人生の中盤に差し掛かりつつある、少し道を誤ったビジュアル的にも冴えない中年男女達が主な登場人物です。更生施設兼協会には、補導役兼牧師のイヴァンを筆頭に仮出所者のアダム達3人という、牧師含めて相当に迷える仔羊達で溢れます。
 哀れな仔羊達は、更生して人生を再出発できるのでしょうか。
 神の奇跡でも起きない限り無理なんじゃないの?って思いながら見ました。

原題『Adams æbler』(2005年公開)
邦題『アダムズ・アップル』(2019年公開)
監督/脚本 アナス・トマス・イェンセン
イヴァン/マッツ・ミケルセン
アダム/ウルリク・トムセン
グナー/ニコラス・ブロー
カリド/アリ・カジム
サラ/パプリカ・スティーン
コルベア医師/オーレ・テストロップ
ものすごく大雑把なあらすじ
 デンマークの田舎の更生施設を兼ねたイヴァンの協会に、更生の一環でネオナチで凶悪なアダムがやって来ました。
 イヴァンはアダムに協会で過ごす間の目標について尋ねると、アダムはその場しのぎに協会の庭の林檎の木の林檎で「アップルケーキをつくる」と答えます。
 ある日、全く更生する気配のない入居者達がいる協会に、障害児の可能性が高い子供を身籠ったサラが悩みを打ち明けに訪ねてきます。出産を躊躇っているサラにイヴァンは自分の子供も同じ状況だったが今は元気で走り回っていると告げるのでした。
 イヴァンの息子は脳性麻痺で動けないのですが、アダムは言葉と暴力でイヴァンに不幸な真実を認めさせようとし続けた結果、イヴァンは耳から血を流して倒れます。
 後日アダムはコルベア医師から、イヴァンは悲劇的な人生経験から不幸な真実を目の当たりにすると脳の腫瘍が破裂し耳から出血することを聞き出します。

行の一覧:
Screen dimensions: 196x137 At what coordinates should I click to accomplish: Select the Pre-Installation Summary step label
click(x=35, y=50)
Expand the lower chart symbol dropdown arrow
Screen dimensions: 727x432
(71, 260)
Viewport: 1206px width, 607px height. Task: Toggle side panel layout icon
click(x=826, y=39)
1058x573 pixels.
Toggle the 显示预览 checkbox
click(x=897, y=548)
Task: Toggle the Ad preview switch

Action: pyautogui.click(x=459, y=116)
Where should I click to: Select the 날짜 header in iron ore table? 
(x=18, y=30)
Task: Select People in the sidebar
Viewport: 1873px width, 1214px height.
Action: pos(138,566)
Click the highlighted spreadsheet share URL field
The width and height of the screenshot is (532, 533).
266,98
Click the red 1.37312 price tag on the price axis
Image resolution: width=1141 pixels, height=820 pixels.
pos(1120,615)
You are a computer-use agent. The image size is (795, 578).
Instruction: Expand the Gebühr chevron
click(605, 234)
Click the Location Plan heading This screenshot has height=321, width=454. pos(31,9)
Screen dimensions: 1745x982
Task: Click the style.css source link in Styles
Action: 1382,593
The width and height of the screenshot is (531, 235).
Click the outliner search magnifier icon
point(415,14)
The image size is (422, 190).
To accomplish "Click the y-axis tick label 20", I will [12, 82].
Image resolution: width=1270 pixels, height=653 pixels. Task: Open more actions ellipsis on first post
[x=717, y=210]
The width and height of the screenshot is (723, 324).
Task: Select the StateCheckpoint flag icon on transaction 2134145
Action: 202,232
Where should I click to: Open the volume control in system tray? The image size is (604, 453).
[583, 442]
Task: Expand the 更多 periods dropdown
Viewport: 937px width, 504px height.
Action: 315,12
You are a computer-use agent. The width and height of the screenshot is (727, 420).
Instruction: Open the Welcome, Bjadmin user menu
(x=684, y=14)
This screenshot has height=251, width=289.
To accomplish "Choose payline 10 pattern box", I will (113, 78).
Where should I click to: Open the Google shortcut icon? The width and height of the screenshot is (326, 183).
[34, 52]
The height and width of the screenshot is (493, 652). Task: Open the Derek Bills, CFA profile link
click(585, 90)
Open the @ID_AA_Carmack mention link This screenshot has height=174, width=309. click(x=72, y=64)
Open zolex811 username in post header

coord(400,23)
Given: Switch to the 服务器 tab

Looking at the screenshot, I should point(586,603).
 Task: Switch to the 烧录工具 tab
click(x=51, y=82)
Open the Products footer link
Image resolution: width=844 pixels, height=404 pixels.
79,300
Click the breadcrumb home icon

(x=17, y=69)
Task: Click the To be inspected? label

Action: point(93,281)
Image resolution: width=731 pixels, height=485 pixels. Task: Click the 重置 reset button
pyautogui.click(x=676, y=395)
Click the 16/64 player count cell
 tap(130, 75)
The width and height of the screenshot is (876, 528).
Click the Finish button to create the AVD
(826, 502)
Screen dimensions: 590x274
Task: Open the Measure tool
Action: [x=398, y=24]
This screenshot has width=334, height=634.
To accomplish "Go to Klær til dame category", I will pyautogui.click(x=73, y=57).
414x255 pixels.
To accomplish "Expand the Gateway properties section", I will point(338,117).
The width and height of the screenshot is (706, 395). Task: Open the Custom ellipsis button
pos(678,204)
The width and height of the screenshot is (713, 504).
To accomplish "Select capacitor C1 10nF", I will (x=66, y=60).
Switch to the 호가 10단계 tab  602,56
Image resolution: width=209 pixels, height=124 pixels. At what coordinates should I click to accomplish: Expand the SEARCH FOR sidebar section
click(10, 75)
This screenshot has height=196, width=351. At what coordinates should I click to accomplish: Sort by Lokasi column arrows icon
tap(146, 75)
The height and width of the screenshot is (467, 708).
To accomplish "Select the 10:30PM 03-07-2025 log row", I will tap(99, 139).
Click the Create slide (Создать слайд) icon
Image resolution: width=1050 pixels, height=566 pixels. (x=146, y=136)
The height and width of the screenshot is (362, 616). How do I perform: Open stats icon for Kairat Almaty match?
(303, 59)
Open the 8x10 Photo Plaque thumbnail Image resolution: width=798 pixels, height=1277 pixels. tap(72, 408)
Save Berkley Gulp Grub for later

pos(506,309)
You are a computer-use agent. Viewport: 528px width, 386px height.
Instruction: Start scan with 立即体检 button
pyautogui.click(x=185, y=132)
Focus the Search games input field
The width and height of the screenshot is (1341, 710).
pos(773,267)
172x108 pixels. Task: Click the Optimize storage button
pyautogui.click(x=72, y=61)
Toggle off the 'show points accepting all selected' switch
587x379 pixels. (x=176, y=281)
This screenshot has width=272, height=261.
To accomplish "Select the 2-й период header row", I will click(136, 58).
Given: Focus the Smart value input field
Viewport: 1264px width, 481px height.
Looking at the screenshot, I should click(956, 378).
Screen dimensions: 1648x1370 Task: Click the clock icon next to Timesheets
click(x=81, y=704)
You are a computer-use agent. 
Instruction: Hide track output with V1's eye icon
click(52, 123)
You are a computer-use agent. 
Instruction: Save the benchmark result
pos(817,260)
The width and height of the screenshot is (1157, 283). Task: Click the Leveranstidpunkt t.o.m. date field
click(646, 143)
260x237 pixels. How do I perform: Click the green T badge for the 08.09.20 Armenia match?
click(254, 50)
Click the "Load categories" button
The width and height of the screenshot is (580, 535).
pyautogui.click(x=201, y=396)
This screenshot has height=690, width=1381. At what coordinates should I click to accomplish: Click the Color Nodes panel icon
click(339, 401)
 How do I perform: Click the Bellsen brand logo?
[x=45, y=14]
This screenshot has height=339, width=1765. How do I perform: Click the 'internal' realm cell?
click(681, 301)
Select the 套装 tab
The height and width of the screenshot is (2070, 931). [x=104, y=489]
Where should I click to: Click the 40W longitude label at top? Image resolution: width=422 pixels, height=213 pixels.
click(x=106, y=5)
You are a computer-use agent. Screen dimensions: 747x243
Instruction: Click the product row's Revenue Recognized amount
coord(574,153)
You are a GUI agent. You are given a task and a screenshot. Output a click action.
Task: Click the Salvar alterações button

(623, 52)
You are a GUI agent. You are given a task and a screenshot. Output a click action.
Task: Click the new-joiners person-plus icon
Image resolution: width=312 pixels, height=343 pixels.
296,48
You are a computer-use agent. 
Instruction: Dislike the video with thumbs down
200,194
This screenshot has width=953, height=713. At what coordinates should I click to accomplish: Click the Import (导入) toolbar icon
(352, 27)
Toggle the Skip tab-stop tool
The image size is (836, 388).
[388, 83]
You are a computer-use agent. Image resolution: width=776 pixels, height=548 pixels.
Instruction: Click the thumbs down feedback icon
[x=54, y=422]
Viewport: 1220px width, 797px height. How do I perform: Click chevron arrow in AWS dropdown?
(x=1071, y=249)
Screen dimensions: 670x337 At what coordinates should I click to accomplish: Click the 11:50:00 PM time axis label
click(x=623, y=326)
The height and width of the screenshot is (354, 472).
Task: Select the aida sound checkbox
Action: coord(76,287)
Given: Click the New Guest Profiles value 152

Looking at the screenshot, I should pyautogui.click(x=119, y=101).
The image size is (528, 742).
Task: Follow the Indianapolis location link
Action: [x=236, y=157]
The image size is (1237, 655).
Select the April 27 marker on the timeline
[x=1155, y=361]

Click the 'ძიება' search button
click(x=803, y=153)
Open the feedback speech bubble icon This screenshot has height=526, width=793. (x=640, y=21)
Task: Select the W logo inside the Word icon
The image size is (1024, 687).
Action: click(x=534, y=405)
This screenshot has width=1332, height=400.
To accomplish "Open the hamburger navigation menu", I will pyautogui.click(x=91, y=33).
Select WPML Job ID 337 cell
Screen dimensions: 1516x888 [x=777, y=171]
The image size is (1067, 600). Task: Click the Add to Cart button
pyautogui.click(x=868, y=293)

課題: 映画『アダムズ・アップル』を紹介する引用文を、最初から最後まで一字も変えずに書き写してください。

出力結果:
人生の中盤に差し掛かりつつある、少し道を誤ったビジュアル的にも冴えない中年男女達が主な登場人物です。更生施設兼協会には、補導役兼牧師のイヴァンを筆頭に仮出所者のアダム達3人という、牧師含めて相当に迷える仔羊達で溢れます。
 哀れな仔羊達は、更生して人生を再出発できるのでしょうか。
 神の奇跡でも起きない限り無理なんじゃないの?って思いながら見ました。

原題『Adams æbler』(2005年公開)
邦題『アダムズ・アップル』(2019年公開)
監督/脚本 アナス・トマス・イェンセン
イヴァン/マッツ・ミケルセン
アダム/ウルリク・トムセン
グナー/ニコラス・ブロー
カリド/アリ・カジム
サラ/パプリカ・スティーン
コルベア医師/オーレ・テストロップ
ものすごく大雑把なあらすじ
 デンマークの田舎の更生施設を兼ねたイヴァンの協会に、更生の一環でネオナチで凶悪なアダムがやって来ました。
 イヴァンはアダムに協会で過ごす間の目標について尋ねると、アダムはその場しのぎに協会の庭の林檎の木の林檎で「アップルケーキをつくる」と答えます。
 ある日、全く更生する気配のない入居者達がいる協会に、障害児の可能性が高い子供を身籠ったサラが悩みを打ち明けに訪ねてきます。出産を躊躇っているサラにイヴァンは自分の子供も同じ状況だったが今は元気で走り回っていると告げるのでした。
 イヴァンの息子は脳性麻痺で動けないのですが、アダムは言葉と暴力でイヴァンに不幸な真実を認めさせようとし続けた結果、イヴァンは耳から血を流して倒れます。
 後日アダムはコルベア医師から、イヴァンは悲劇的な人生経験から不幸な真実を目の当たりにすると脳の腫瘍が破裂し耳から出血することを聞き出します。